What the task asks:
Write out word for word the part of the entries that opens with the line containing "Task: Select Actualización" and closes with the line containing "Action: click(918, 39)", including both of those lines. Leave the pictures out of your answer.

Materials provided:
┏━━

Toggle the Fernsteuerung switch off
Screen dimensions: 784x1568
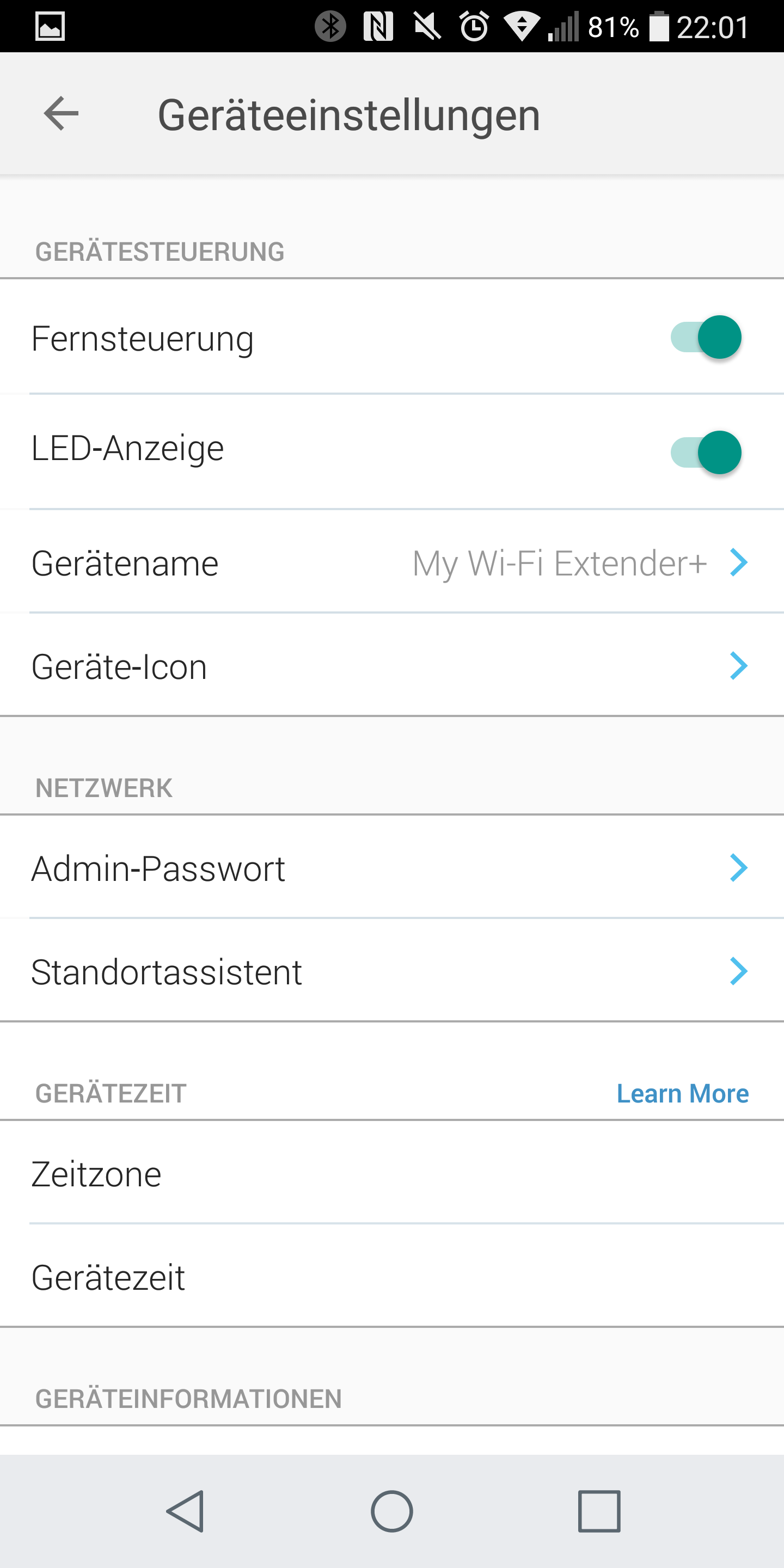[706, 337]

┗━━
┏━━

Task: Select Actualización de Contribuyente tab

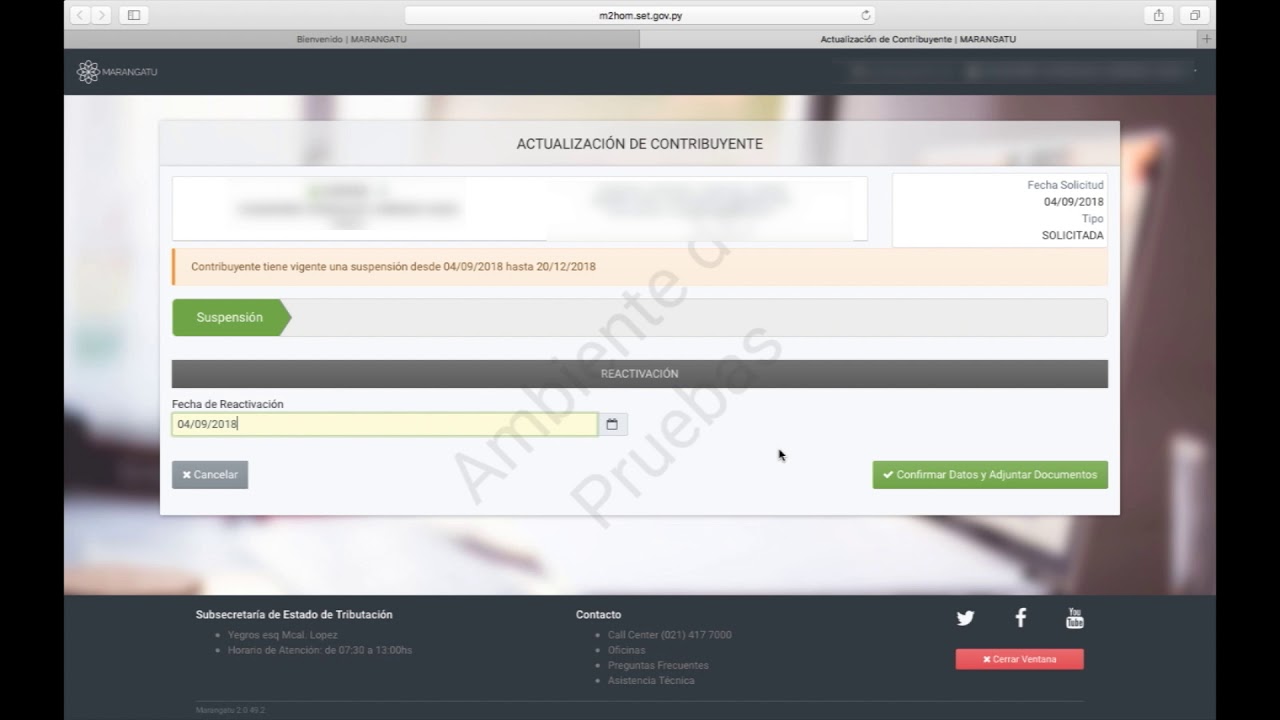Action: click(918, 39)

┗━━

Result of the task:
Task: Select Actualización de Contribuyente tab

Action: click(918, 39)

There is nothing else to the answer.